To thrive as a Worldling, Sargentini says, you must play well with others, reliably do what you say you’re going to do, and have the ability to juggle many things, which he explains as “take chaos, be able to organize it, hold on to it for a moment, and then let it go.”

Training to make coffee takes several months—a timeline that varies, Sargentini says, with the employee’s learning style. “One of the things I try to do when I’m meeting people is find out what their learning style is and try to match the things we do here to that,” says Sargentini, who has worked at Small World since October 1994. “We need to generate a profit, but the ethic presented to me always—since forever—has been that we do that by taking care of the staff. If the staff feel they’re respected and taken care of, they spread that around. And so, while I definitely want someone to get to a certain point—there are benchmarks—it’s on their timeline.”

That idea of taking care of each other is part of the ethos of Small World that Durrie has worked for years to develop and fine tune. The foundation of that ethos rests on five values: authenticity, generosity, inclusivity, sustainability, and hard-core work ethic.

Creating an inclusive café has been a goal since Small World opened. And generosity, she explains to new hires, can take non-monetary forms, such as paying attention to someone.

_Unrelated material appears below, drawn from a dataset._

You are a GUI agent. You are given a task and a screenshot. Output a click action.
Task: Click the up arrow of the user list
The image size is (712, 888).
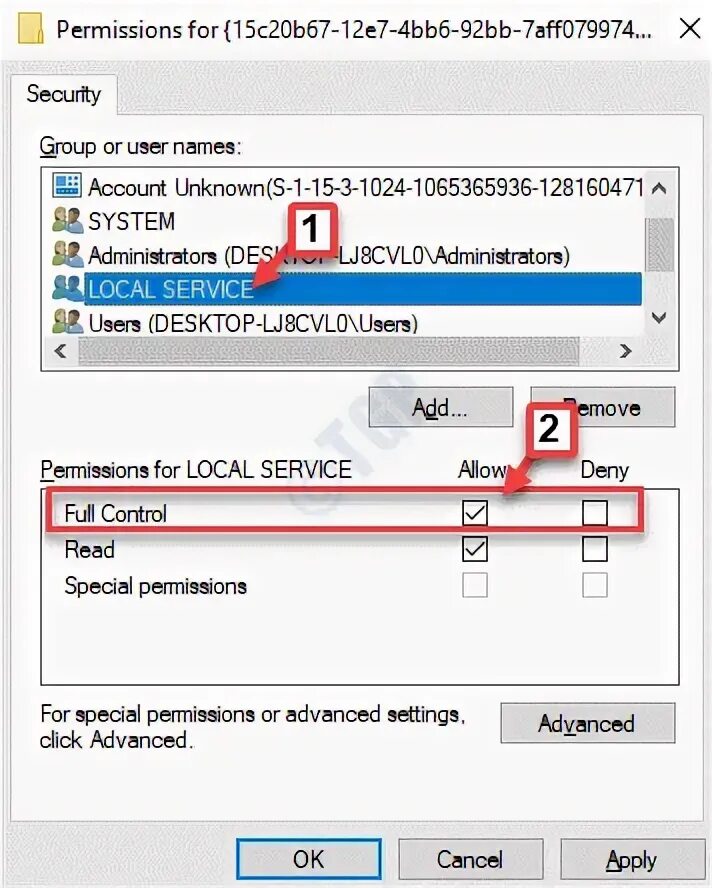point(659,189)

“With authenticity,” Durrie says, “I tell the team when they get hired, ‘You’re going to learn all the mechanics. You don’t know the rules yet. You don’t know the priorities. You don’t know how to do anything. So, in the beginning, you’ve just got to learn, learn, learn and become a competent Worldling and be able to contribute more and more every day. Once all those mechanics become second nature, then we want you to bring your personality to the table—because customers love the coffee, but they also love interacting with the people behind the counter. I’m not telling you how to interact with the public. Bring your own flair to the table.’”

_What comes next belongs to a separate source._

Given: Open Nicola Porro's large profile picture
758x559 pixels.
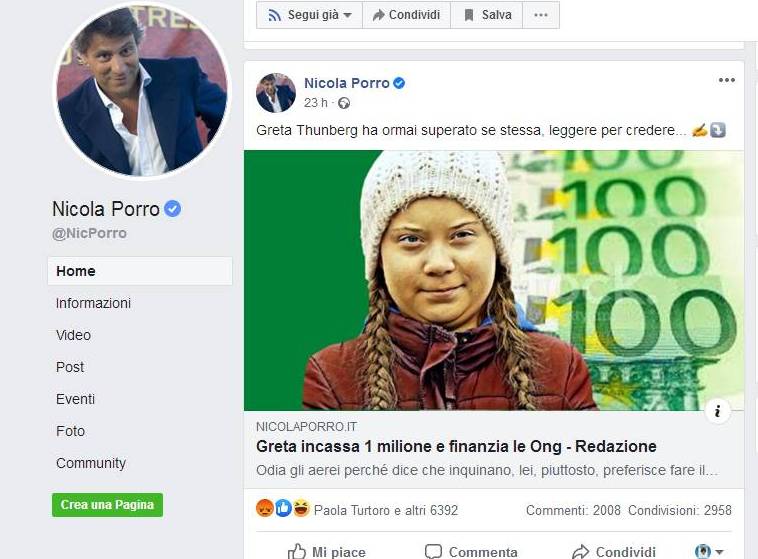Looking at the screenshot, I should pos(140,92).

By flair, she means that Worldlings should present an authentic self in interactions with customers and co-workers. That’s easier to do, Durrie says, when employees feel that they matter, trust that coworkers have their back, and know that it’s OK to make a mistake. She defines the process as building community from the inside out. “We first have to take care of each other,” she says. “If we can’t be sympatico with one another, then we’re not going to be able to give good service to the customers. But if we’re doing our job right in hiring and training and making our employees feel like they belong, then they’re going to have a much easier time connecting with the customers.”

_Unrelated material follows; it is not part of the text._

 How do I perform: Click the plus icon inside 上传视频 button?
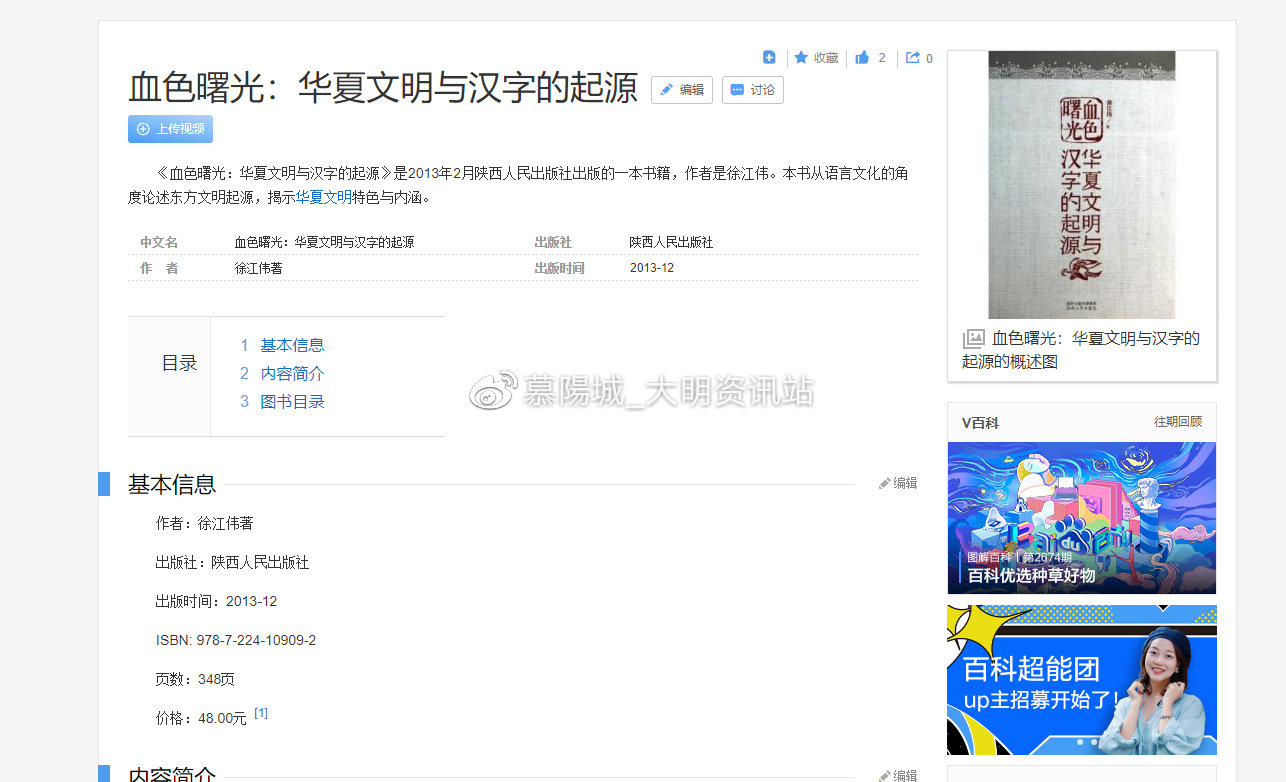coord(141,129)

making coffee at Small World

“WE WANT YOU TO BRING YOUR PERSONALITY TO THE TABLE—BECAUSE CUSTOMERS LOVE THE COFFEE, BUT THEY ALSO LOVE INTERACTING WITH THE PEOPLE BEHIND THE COUNTER.”

blueberry crumb bar

Finding the Flavor at Small World Coffee

In choosing the darkness level at which to roast, Brant Cosaboom aims for a balance that allows his customers to taste the flavor of both the beans and the roasting process. Too dark, says the co-owner of Small World Coffee and Small World Roaster, and it obscures the flavor of the bean. Too light and the coffee becomes sour as it cools.

“The darker you roast, the more you develop body and richness and chocolate flavors, but the less you can taste the distinct varietal characteristics of the beans themselves,” he says. “At a certain level of darkness or richness, you can’t really taste the varietal characteristics anymore. But if you don’t go [a little] dark, then, especially as beverages cool off, they sour and get overly acidic or tangy.”

In comparison to many artisan coffee roasters, Cosaboom is considered a dark roaster. “For me, it’s richness, complexity of flavors, and length of finish,” he says. “That’s part of why we roast darker—because it gives you this baseline of body and richness and caramel and chocolate flavors that are part of the roast process, not inherent in the beans.”—F.M.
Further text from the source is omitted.